*Set of tasks*
1. According to the profile of John Mallinger, what degree did he earn from California State University, Long Beach?
2. Name every major championship listed under "Best results in major championships" in the profile of John Mallinger.
3. Summarize the profile of John Mallinger in two sentences.

*Article*

>> Start

Personal information
- Full name: John Charles Mallinger
- Born: September 25, 1979 (age 46) Escondido, California, U.S.
- Height: 6 ft 0 in (1.83 m)
- Weight: 170 lb (77 kg; 12 st)
- Sporting nationality: United States
- Residence: Long Beach, California, U.S.

Career
- College: Long Beach State
- Turned professional: 2002
- Current tour: Web.com Tour
- Former tour: PGA Tour
- Professional wins: 1
- Highest ranking: 85 (August 2, 2009)

Best results in major championships
- Masters Tournament: DNP
- PGA Championship: T60: 2008, 2009
- U.S. Open: T22: 2010
- The Open Championship: DNP

= John Mallinger =

American professional golfer (born 1979)

John Charles Mallinger (born September 25, 1979) is an American professional golfer.

== Early life ==
Mallinger was born in Escondido, California, and is the youngest of four children. He graduated from Escondido High School.

== Amateur career ==
Mallinger attended California State University, Long Beach. He earned a bachelor's degree in marketing from the university.

>> End

*Extracted material*
>> Start

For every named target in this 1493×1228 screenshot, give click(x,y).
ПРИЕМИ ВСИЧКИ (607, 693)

>> End
>> Start

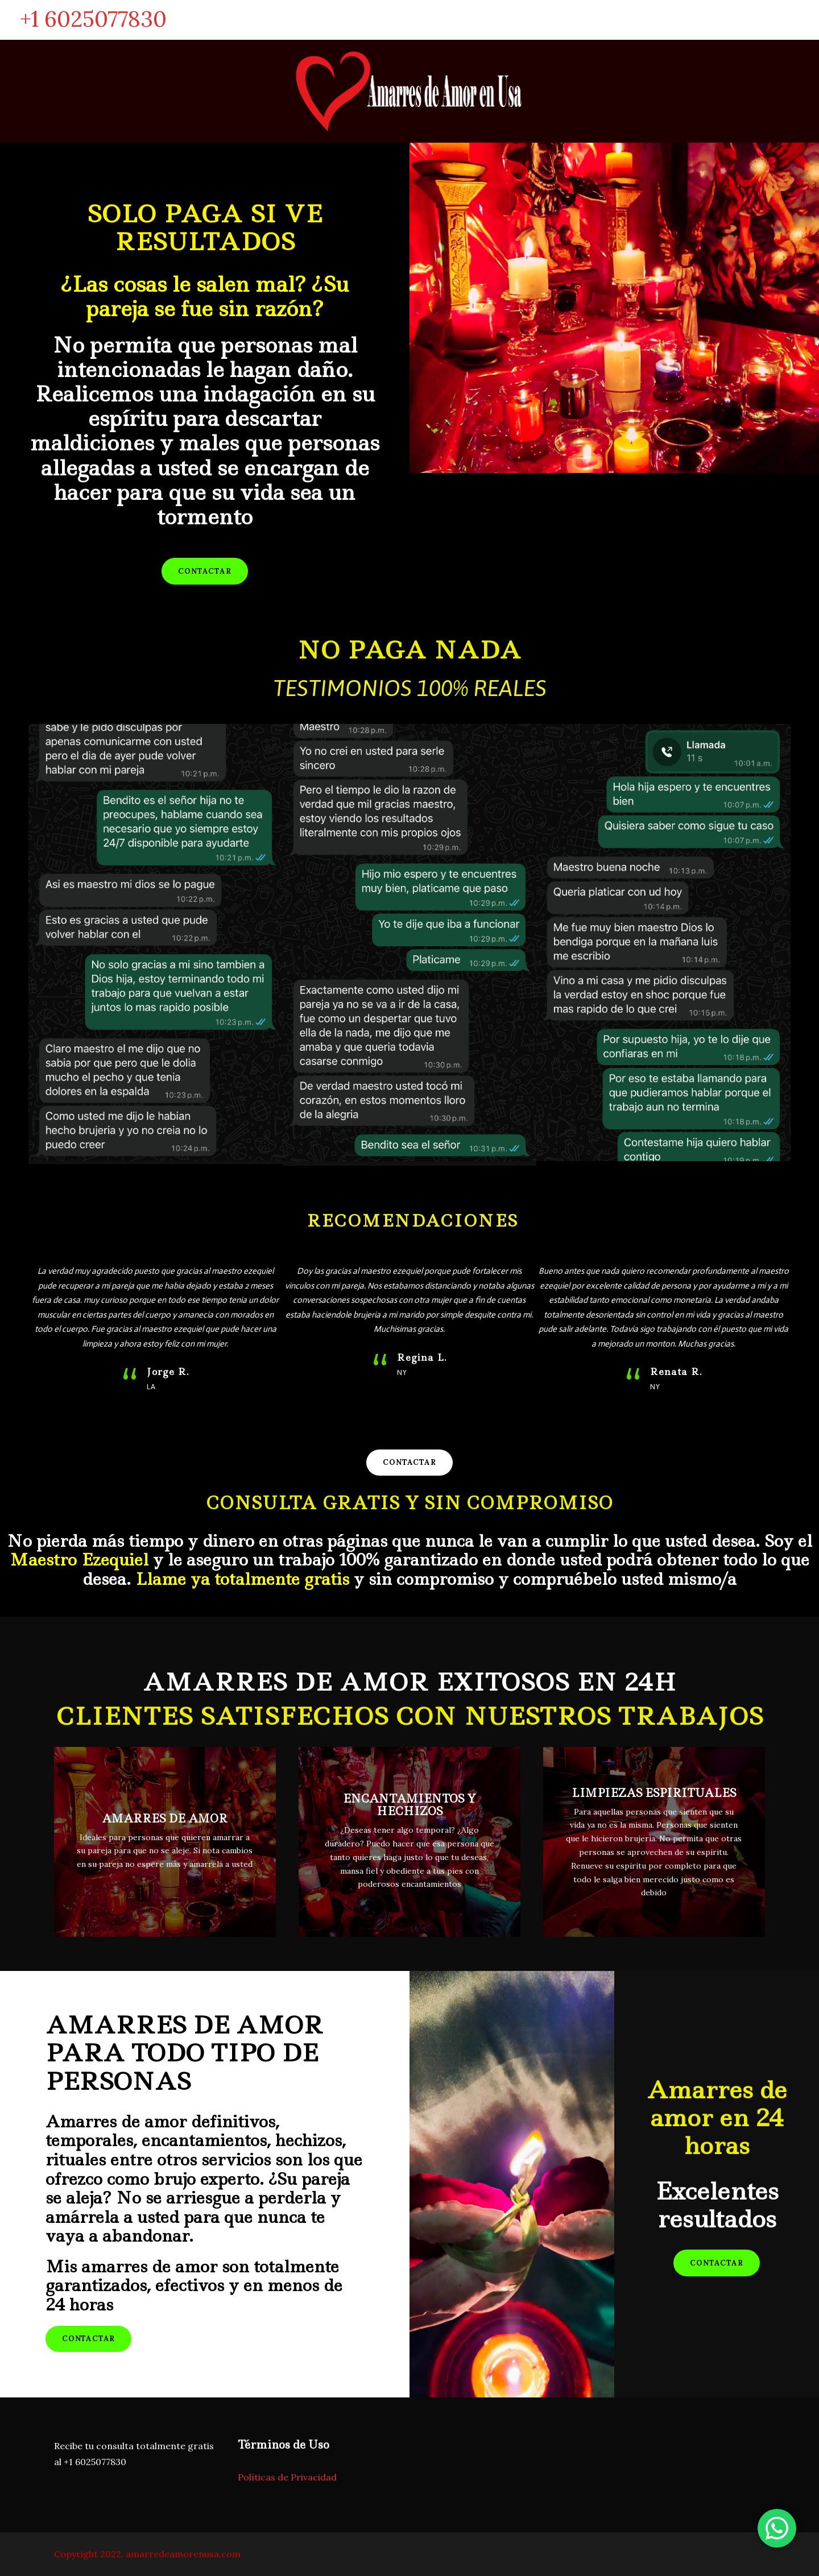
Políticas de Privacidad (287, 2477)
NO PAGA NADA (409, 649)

>> End

*Solved tasks*
1. He earned a bachelor's degree in marketing.

2. Masters Tournament, PGA Championship, U.S. Open, The Open Championship

3. John Charles Mallinger is an American professional golfer, born September 25, 1979, in Escondido, California, who is the youngest of four children and graduated from Escondido High School. He earned a bachelor's degree in marketing from California State University, Long Beach, turned professional in 2002, and has one professional win, with a best major result of T22 at the 2010 U.S. Open.